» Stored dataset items
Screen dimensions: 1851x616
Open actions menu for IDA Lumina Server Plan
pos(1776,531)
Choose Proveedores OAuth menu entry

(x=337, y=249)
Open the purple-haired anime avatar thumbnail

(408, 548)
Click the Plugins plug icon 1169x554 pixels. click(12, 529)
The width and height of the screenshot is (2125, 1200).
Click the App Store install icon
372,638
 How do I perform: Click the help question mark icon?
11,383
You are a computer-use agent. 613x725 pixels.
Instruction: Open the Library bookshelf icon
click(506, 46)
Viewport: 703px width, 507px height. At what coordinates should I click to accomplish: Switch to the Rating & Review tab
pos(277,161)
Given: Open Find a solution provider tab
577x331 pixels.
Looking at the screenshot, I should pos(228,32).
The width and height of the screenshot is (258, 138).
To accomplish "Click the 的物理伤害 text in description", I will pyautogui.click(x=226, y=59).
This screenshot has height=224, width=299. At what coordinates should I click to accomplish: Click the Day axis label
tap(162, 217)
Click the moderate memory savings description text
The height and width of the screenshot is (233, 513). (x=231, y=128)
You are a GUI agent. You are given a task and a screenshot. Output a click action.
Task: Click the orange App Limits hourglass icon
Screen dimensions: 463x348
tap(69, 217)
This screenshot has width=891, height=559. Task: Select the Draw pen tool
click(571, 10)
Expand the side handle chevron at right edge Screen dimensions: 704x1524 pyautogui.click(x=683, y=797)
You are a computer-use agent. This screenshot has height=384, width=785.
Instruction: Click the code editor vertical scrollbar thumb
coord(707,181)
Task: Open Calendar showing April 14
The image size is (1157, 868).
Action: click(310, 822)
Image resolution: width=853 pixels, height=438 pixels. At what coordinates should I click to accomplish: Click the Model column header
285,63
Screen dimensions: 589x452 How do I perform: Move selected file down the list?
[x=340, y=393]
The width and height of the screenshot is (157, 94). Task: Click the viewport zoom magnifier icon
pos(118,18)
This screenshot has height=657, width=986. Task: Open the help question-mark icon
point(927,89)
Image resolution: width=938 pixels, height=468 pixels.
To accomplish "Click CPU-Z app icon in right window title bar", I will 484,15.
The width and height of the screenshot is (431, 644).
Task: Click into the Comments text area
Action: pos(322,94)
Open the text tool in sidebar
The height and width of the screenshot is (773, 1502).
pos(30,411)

» Your assignment
Every record above is to be given again precisely.

» Response box
Screen dimensions: 1851x616
Open actions menu for IDA Lumina Server Plan
pos(1776,531)
Choose Proveedores OAuth menu entry

(x=337, y=249)
Open the purple-haired anime avatar thumbnail

(408, 548)
Click the Plugins plug icon 1169x554 pixels. click(12, 529)
The width and height of the screenshot is (2125, 1200).
Click the App Store install icon
372,638
 How do I perform: Click the help question mark icon?
11,383
You are a computer-use agent. 613x725 pixels.
Instruction: Open the Library bookshelf icon
click(506, 46)
Viewport: 703px width, 507px height. At what coordinates should I click to accomplish: Switch to the Rating & Review tab
pos(277,161)
Given: Open Find a solution provider tab
577x331 pixels.
Looking at the screenshot, I should pos(228,32).
The width and height of the screenshot is (258, 138).
To accomplish "Click the 的物理伤害 text in description", I will pyautogui.click(x=226, y=59).
This screenshot has height=224, width=299. At what coordinates should I click to accomplish: Click the Day axis label
tap(162, 217)
Click the moderate memory savings description text
The height and width of the screenshot is (233, 513). (x=231, y=128)
You are a GUI agent. You are given a task and a screenshot. Output a click action.
Task: Click the orange App Limits hourglass icon
Screen dimensions: 463x348
tap(69, 217)
This screenshot has width=891, height=559. Task: Select the Draw pen tool
click(571, 10)
Expand the side handle chevron at right edge Screen dimensions: 704x1524 pyautogui.click(x=683, y=797)
You are a computer-use agent. This screenshot has height=384, width=785.
Instruction: Click the code editor vertical scrollbar thumb
coord(707,181)
Task: Open Calendar showing April 14
The image size is (1157, 868).
Action: click(310, 822)
Image resolution: width=853 pixels, height=438 pixels. At what coordinates should I click to accomplish: Click the Model column header
285,63
Screen dimensions: 589x452 How do I perform: Move selected file down the list?
[x=340, y=393]
The width and height of the screenshot is (157, 94). Task: Click the viewport zoom magnifier icon
pos(118,18)
This screenshot has height=657, width=986. Task: Open the help question-mark icon
point(927,89)
Image resolution: width=938 pixels, height=468 pixels.
To accomplish "Click CPU-Z app icon in right window title bar", I will 484,15.
The width and height of the screenshot is (431, 644).
Task: Click into the Comments text area
Action: pos(322,94)
Open the text tool in sidebar
The height and width of the screenshot is (773, 1502).
pos(30,411)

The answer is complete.